Hubo un tiempo, no tan lejano, en el que la procesión del Santo Sepulcro de la iglesia Señor de la Caña era aún más solemne y festiva, porque traíamos nada menos que a la banda del ejército para acompañarla. Sus trompetas, tambores y cornetas llenaban las calles con una energía que erizaba la piel, marcando cada paso con respeto y fervor. Pero lo que muchos no sabían era que, después de ese despliegue de música y fe, los músicos tenían una parada obligada: la casa de mi tía Lucha. Allí no solo los esperábamos con gratitud, sino con una mesa generosa y el corazón abierto. Como buena anfitriona, la tía servía locro bien calientito, mazamorras dulces, bizcochos recién horneados, y por supuesto, el infaltable ponche que tanto animaba y reconfortaba. La casa se llenaba de risas, sonidos de cucharas golpeando platos y agradecimientos sinceros. Era un momento donde la fe se mezclaba con la tradición, y la música con el sabor de lo nuestro. Esa costumbre no solo alimentaba cuerpos cansados, sino también almas agradecidas. Porque así éramos —así somos— los Quiroz: fieles, unidos y generosos, en cada nota, en cada plato y en cada gesto.

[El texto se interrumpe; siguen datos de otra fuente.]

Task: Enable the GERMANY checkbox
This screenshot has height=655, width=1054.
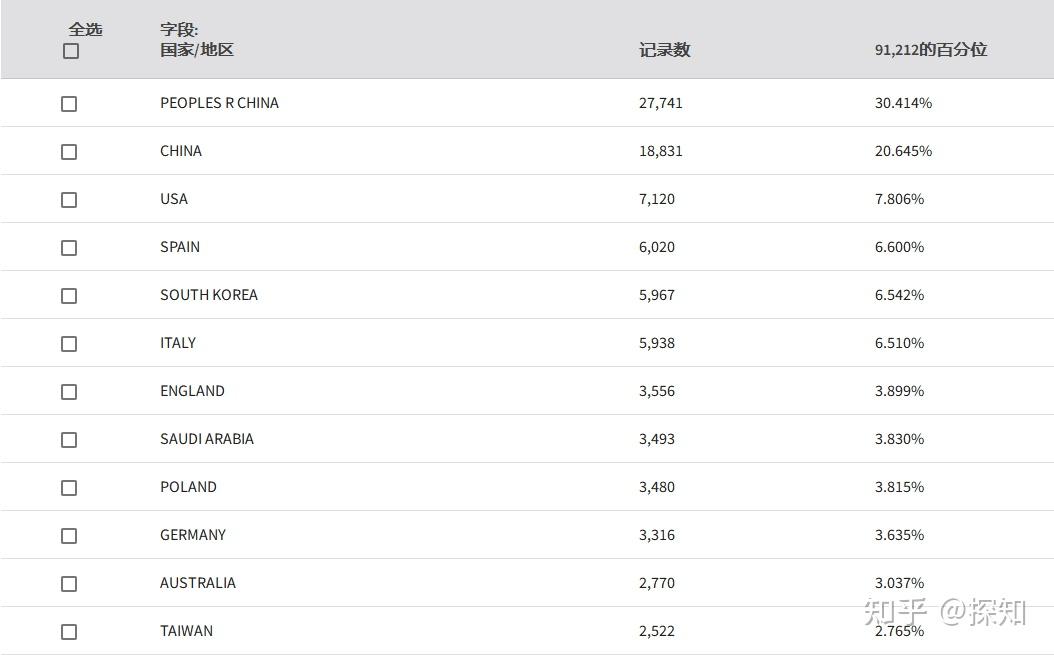Action: pos(69,536)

🕊️ El que decía la hora: Don Juan y la salida de la procesión

Entre los recuerdos más vivos de mi infancia, hay uno que siempre me hace sonreír. Era Semana Santa, y como cada año, toda la familia Quiroz se preparaba para la gran procesión del Santo Sepulcro de la iglesia Señor de la Caña. Las velas listas, los arreglos florales en su sitio, y la emoción en el aire. Pero había un detalle que todos sabíamos —aunque fuera tarde, aunque el sol ya se estuviera ocultando— la procesión no salía hasta que el papá Juan lo decidiera. Recuerdo cómo mi papá Rolando, impaciente y comprometido con que todo saliera perfecto, le insistía con cariño y apuro: — “¡Papá, ya es hora! ¡La gente está esperando!” Pero Don Juan, tranquilo, sentado con su bastón y mirada firme, respondía con serenidad y sabiduría: — “La procesión sale cuando tenga que salir.” Y así era. No había reloj ni campana que apurara la decisión del patriarca. Él marcaba el inicio, como si incluso el tiempo le tuviera respeto. Esa escena, repetida cada año, no solo mostraba el respeto que le teníamos, sino también cómo el legado de liderazgo, fe y calma se transmitía de generación en generación. Hoy, cuando escucho una campana o veo a alguien organizar una procesión, no puedo evitar pensar en ese momento… y en cómo el corazón de la familia Quiroz latía al ritmo que Don Juan marcaba.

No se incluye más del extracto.